Team:RDFZ-China/Project Description

Background

We see iGEM as a part collecting and creating competition where innovative gene sequences are constructed annually as functional parts of gene circuits designed by different teams. However, we found an inconvenient truth that there exist a tremendous amount of excellent submitted parts which cannot be readily researched and accessed by other teams, resulting in countless parts in existence that fail to be effectively used.

Asides from that, we also noticed that parts for aroma compound generation are becoming more and more popular among iGEM teams, as these parts are being more frequently applied in different gene circuits in recent years. Furthermore, with the rising industry of aromatics production in high demand, aroma compound production from biosynthesis has been recognized as a more prevailing method with a series of applications in market. Therefore, it seems that the iGEM community needs a more specified and organized collection of parts that are capable of producing aroma compounds, a collection that can greatly benefit both researchers who are looking for genes, and industries that are racing to meet societal needs.

Inspirations

It all begun with our team’s initial research for a part that encodes for an enzyme which generates odor compounds from metabolites of hosting cell. We were surprised at how inconvenient our research process was. The search engine has drawbacks where keywords sometimes mismatched, and result that we are expecting scattered in team’s websites. In order to find the desired part, we had to go over the whole description. In addition, the valid information and experimental data of parts are always lacking.

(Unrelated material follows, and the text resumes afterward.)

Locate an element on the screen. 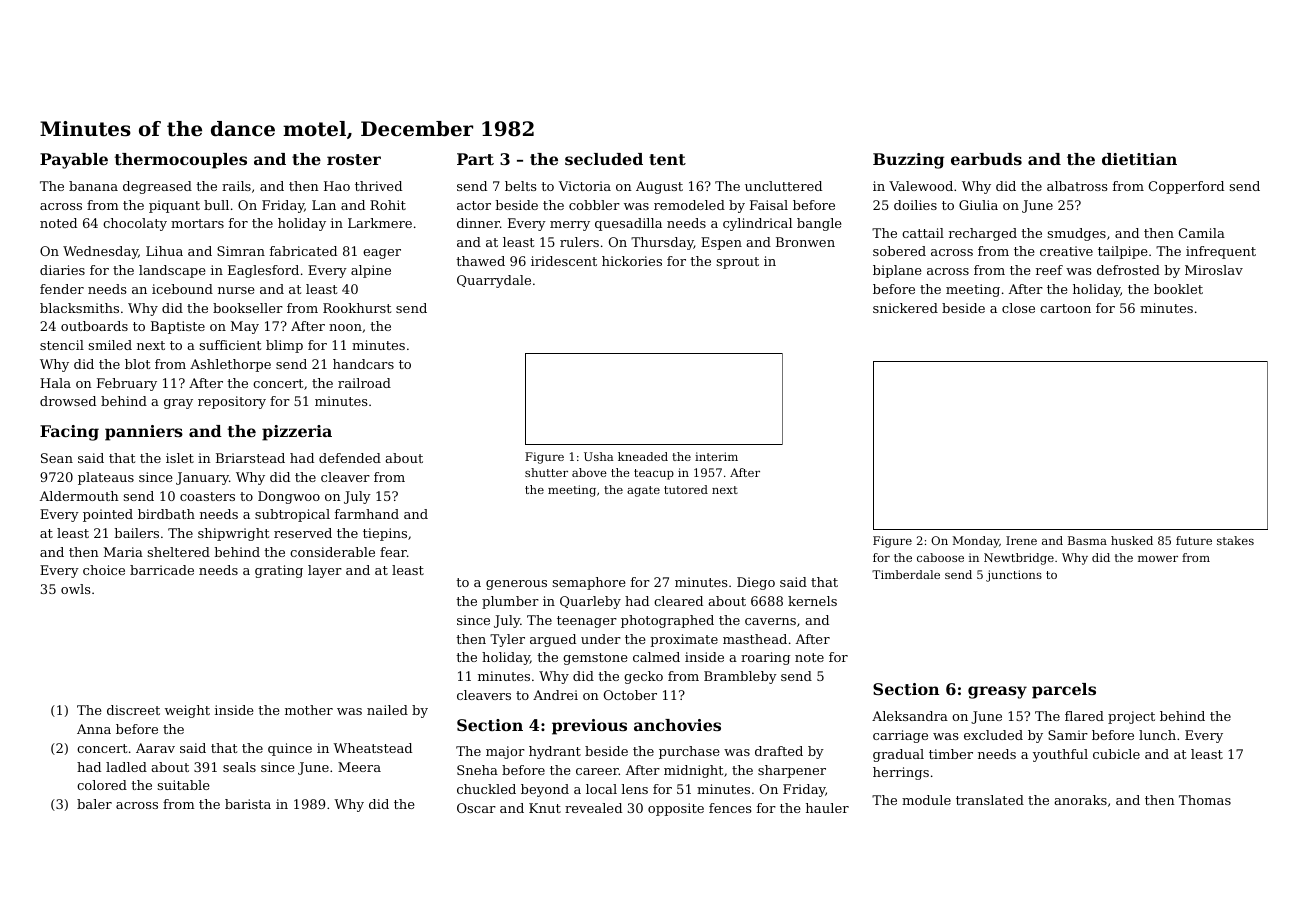  semaphore is located at coordinates (589, 583).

Realizing a protruding obstacle that the team, or the whole iGEM community facing, we were inspired by the grand prize winner Oxford, 2009. This team managed to collect, and express pigments in E.coli, as color generated by manipulating input-sensitive promoter. The novel of the project gave us the ideology of constructing a library of parts, and we found that it is necessary to gather and integrate the series of part for other iGEM teams to design gene circuits. Thus, we focused on collect and improve a specified part library on which encodes enzyme generates odorants.

Project

It is meaningful and somehow requisite to construct a library which focus on fragrance yielding parts, with a stable, and controllable promoter, as we have chosen, ptac promoter; we use IPTG to induce the expression of different coding sequences. With the help of crawlers and constant researching, a part summary is made for us to embody parts, and record information of each part.

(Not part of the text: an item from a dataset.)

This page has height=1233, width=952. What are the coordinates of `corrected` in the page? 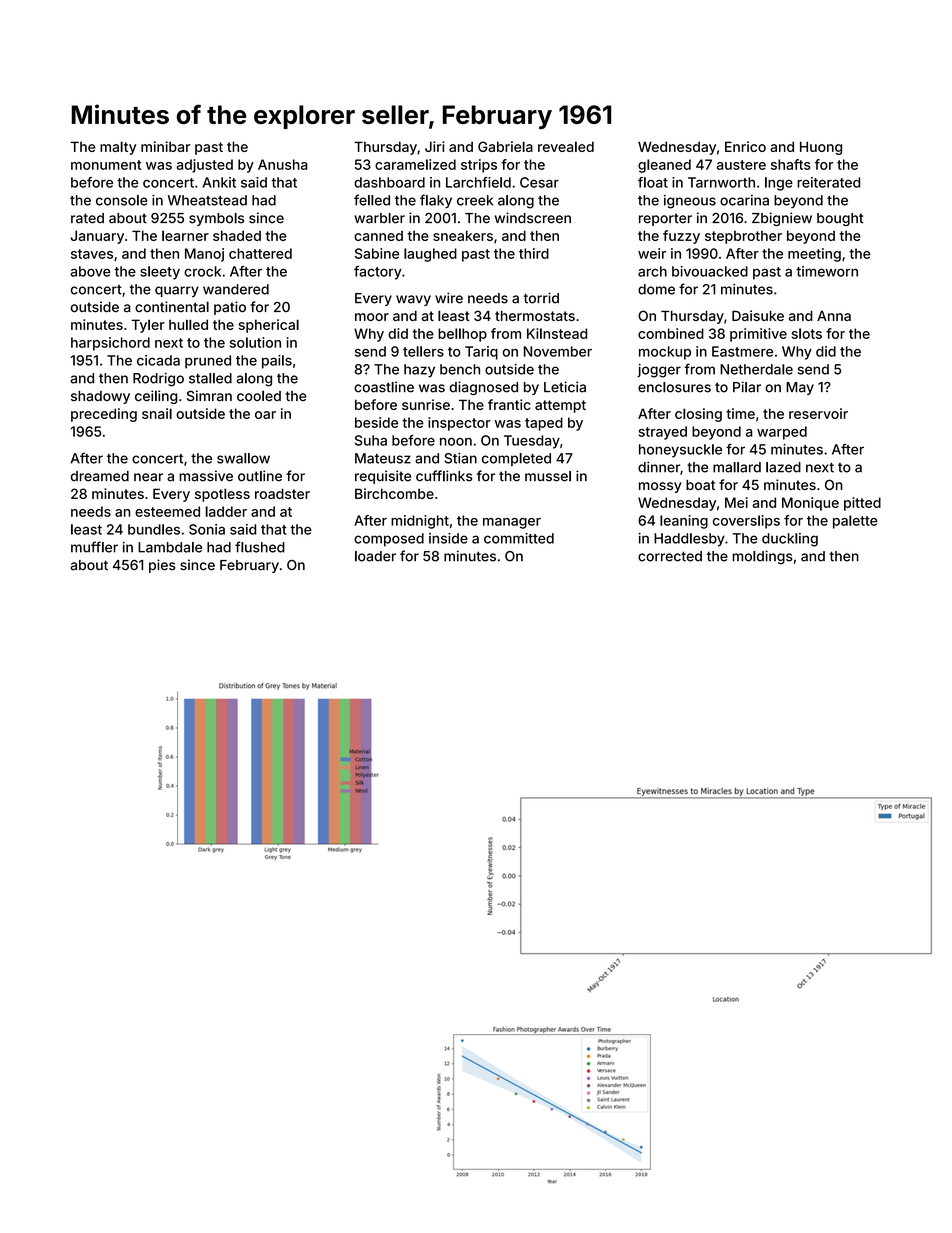 It's located at (670, 556).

For another major subject, we have considered thoughts on applying the project for education and public engagement. As we recognized that a common expression approach, cell free system could be potentially used on a classroom scenario. By doing so, we found an effective molecular cloning demonstration, which gives a better explaining for students.

(See more on public engagement)

It is known to be about 30 parts that are collected from past projects ,eventually exactly 19 parts were successfully synthesized. What’s more, 4 parts are newly introduced by us, which were found from the Ehrlich pathway. These parts generate an amino acid, phenylalanine, and with the present of 4 enzymes,2-phenylethylacetate will generated.

Phenylethylacetate is an important compound used in multiple aspects of manufacture industries, including cosmetics, food, perfume, household products et cetera. As the compound has a strong scent of rose, it quickly acquires fondness among consumers(Kuo et al., 2014)(Etschman et al., 2002). As one of the acetate ester, phenyethyl acetate is traditionally extracted from rose, but that only achieves very low yield, which makes the production costly. What’s more, chemical synthesis gives unwanted byproducts and thus made the production process complicated(Manabe et al., 2002). But with the use of bioengineering, those problems can be solved effectively.

The pathway was introduced in engineered in E. coli for microbial production. In this specific pathway, aminotransferase(ARO8) is responsible for transamination of L-phenylalanine to phenylpyruvate, then phenylacetaldehyde is generated from 2-keto acid decarboxylase(KDC) for the decarboxylation process. After that, Aldehyde reductase(ADH6) will reduce the aldehyde to 2-phenyethanol(2-PE), which is an crucial molecule in industrial production. Ultimately, 2-phenylehylacetate(2-PEAc) is produced by 2-PE and acetyl-CoA via the esterification by alcohol transferase(ATF1).